:: Page extract ::
========

[Lingtyp] spectrograms in linguistic description and for language comparison

Guillaume Jacques rgyalrongskad at gmail.com
Wed Dec 14 18:24:53 UTC 2022


Dear Randy, Adam and colleagues,

When doing research on unwritten languages, while I support the notion of
working primarily from a corpus (which is what I tried to achieve in my Japhug
grammar <https://langsci-press.org/catalog/book/295>), I also think that
negative data is crucial, be it from elicitation, or from corrections by
native speakers on the linguist's speech when s/he speaks the language. It
should be meticulously documented.

With regards to elicitation, syntax and morphology are quite different. For
inflectional morphology a linguist can reasonably be expected to produce an
exhaustive inventory of all possible forms, and for that elicitation and
research on potential gaps is necessary, as nobody can manually collect a
corpus large enough to attest all forms, and negative information will be
even more difficult. In addition, grammars that naively collect paradigms
without trying to produce the forms and test all possibilities with
speakers are sometimes not only incomplete, but can also include
inconsistent transcriptions. In my study of the Khaling verb
<http://crlao.ehess.fr/docannexe/file/1739/khaling_verb.pdf> I collected
data from speakers and wrote a script to generate the paradigms at the same
time, which allowed for a systematic and thorough verification of the data.

A pragmatic approach seems to me preferable to an ideological one on these
matters.

========

:: Dataset extract ::
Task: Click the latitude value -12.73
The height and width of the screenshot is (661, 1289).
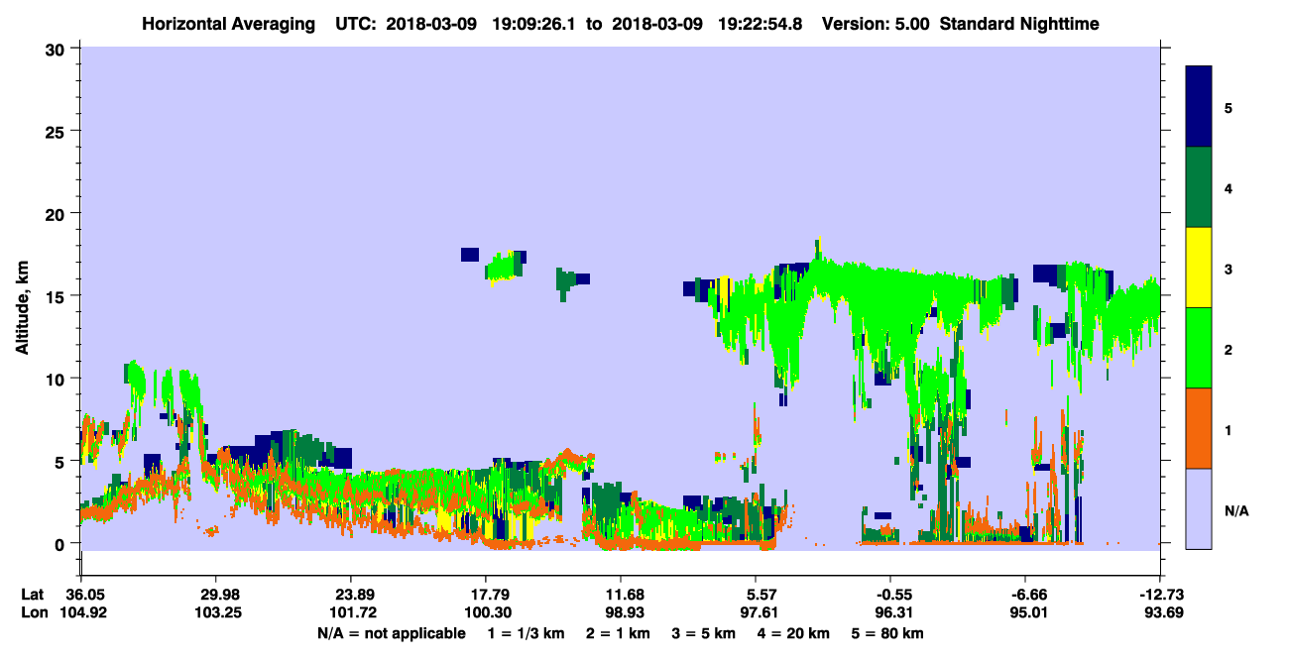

========

:: What this exercise asks ::
1) Answer these from the Lingtyp post:
(a) Which language's grammar did the writer try to base primarily on a corpus?
(b) Apart from elicitation, what source of negative data does the writer name?
(c) In the study of the Khaling verb, what did the writer produce while collecting data from speakers?
2) Quote the Lingtyp post word for word, starting with "When doing research" and going on through "be meticulously documented.".

:: Expected responses ::
1)
(a) Japhug.
(b) Corrections by native speakers on the linguist's speech when the linguist speaks the language.
(c) A script to generate the paradigms.

2)
When doing research on unwritten languages, while I support the notion of
working primarily from a corpus (which is what I tried to achieve in my Japhug
grammar <https://langsci-press.org/catalog/book/295>), I also think that
negative data is crucial, be it from elicitation, or from corrections by
native speakers on the linguist's speech when s/he speaks the language. It
should be meticulously documented.